#### [WORK INSTRUCTIONS]
Where does the string "computer" occur in the records? Copy each line that holds it.
[[ MATERIAL PROVIDED, beginning ]]
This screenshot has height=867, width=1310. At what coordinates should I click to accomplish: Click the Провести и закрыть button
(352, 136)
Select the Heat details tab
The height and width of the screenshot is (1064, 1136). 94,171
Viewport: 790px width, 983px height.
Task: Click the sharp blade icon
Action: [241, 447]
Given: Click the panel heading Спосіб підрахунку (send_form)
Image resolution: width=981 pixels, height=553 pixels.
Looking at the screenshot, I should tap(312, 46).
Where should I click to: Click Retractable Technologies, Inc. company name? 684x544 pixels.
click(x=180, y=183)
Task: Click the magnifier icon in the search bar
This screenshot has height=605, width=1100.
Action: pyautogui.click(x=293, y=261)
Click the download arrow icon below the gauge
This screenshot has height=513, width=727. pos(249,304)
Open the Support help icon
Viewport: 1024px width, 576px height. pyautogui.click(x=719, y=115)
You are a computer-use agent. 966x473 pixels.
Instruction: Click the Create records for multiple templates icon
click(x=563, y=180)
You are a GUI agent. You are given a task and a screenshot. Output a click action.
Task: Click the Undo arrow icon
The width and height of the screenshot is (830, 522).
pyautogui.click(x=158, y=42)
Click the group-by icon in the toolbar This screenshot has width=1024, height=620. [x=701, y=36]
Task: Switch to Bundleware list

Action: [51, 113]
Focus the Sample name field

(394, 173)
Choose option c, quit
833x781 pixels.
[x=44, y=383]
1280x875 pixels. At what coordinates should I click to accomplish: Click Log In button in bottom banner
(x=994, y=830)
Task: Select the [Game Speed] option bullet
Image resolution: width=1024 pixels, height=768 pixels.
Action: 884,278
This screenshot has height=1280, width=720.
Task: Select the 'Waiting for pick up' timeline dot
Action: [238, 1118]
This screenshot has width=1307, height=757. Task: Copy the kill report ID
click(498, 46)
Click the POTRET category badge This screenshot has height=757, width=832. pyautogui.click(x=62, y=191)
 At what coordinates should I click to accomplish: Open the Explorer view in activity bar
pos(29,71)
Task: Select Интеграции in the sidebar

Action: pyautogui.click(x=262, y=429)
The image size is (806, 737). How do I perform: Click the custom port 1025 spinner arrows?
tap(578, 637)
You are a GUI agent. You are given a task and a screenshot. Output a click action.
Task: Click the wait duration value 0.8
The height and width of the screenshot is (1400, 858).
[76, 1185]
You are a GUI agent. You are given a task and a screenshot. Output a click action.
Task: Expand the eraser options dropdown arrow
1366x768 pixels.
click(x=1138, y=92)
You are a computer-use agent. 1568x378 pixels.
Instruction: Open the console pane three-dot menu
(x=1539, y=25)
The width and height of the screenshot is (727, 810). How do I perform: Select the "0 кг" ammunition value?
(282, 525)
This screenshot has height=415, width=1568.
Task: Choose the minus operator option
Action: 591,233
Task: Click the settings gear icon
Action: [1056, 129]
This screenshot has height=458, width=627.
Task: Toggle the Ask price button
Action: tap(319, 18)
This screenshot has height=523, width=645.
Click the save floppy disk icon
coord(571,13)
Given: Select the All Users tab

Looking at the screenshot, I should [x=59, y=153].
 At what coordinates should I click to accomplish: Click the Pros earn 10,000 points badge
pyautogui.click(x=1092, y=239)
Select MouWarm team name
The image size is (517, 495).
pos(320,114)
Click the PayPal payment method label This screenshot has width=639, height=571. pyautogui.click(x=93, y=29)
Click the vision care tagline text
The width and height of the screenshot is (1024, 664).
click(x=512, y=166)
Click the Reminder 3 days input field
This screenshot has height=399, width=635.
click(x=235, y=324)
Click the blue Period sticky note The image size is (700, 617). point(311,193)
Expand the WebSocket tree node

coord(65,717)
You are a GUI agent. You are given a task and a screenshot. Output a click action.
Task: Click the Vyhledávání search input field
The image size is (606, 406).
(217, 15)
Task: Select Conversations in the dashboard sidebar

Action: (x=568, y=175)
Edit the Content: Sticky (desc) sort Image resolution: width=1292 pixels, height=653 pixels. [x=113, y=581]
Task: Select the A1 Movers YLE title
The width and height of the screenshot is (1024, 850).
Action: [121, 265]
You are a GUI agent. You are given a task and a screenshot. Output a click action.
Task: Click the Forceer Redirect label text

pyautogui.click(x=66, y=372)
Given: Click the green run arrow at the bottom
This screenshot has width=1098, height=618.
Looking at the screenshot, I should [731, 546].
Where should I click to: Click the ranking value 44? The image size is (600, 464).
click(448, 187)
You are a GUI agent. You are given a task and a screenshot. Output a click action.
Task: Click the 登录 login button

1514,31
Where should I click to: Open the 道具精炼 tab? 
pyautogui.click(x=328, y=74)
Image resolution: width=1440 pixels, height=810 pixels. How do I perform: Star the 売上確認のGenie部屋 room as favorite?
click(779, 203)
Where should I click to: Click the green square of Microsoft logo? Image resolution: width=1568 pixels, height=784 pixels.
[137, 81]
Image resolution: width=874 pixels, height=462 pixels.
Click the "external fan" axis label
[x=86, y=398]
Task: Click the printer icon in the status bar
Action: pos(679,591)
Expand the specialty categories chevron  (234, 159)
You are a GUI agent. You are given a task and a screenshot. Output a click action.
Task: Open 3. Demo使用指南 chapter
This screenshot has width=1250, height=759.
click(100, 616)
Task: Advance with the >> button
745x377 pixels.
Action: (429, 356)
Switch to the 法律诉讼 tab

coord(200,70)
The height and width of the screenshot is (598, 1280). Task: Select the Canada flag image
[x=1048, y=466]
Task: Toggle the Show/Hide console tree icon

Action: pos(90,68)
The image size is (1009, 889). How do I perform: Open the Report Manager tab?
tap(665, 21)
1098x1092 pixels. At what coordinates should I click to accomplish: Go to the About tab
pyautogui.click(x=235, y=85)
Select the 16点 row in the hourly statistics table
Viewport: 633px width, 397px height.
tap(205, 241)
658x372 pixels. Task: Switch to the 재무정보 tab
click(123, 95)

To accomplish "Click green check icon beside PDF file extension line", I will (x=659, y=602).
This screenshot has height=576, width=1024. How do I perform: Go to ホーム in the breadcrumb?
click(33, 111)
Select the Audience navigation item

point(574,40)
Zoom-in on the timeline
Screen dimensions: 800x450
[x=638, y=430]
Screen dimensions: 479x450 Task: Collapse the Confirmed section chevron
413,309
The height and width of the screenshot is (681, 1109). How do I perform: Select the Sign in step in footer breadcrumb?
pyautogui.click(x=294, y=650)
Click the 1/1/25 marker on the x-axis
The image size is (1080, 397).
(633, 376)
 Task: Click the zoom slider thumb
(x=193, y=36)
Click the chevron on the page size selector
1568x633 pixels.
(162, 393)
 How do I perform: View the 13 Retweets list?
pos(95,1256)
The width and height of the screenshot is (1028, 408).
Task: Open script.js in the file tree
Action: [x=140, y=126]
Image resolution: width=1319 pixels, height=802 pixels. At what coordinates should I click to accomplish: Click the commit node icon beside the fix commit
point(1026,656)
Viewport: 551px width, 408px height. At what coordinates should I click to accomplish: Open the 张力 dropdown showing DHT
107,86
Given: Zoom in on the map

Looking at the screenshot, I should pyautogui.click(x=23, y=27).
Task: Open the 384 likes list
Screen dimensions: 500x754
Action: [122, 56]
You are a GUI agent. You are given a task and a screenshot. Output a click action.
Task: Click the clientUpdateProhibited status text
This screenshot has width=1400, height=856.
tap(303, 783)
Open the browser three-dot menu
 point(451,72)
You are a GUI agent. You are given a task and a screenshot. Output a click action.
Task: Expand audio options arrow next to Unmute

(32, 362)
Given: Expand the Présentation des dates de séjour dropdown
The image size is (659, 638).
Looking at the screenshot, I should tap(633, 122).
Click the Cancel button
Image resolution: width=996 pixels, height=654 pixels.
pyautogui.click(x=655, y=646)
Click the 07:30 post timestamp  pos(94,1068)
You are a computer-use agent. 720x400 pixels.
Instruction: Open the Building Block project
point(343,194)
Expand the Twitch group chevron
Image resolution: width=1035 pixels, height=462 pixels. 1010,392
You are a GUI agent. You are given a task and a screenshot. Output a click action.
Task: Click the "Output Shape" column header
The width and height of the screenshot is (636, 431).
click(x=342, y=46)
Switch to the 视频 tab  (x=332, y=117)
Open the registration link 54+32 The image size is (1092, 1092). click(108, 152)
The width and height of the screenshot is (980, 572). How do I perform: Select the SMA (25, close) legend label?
[[ MATERIAL PROVIDED, end ]]
#### [FINISHED TASK]
You are a computer-use agent. 966x473 pixels.
You are a computer-use agent. 1568x378 pixels.
You are a computer-use agent. 720x400 pixels.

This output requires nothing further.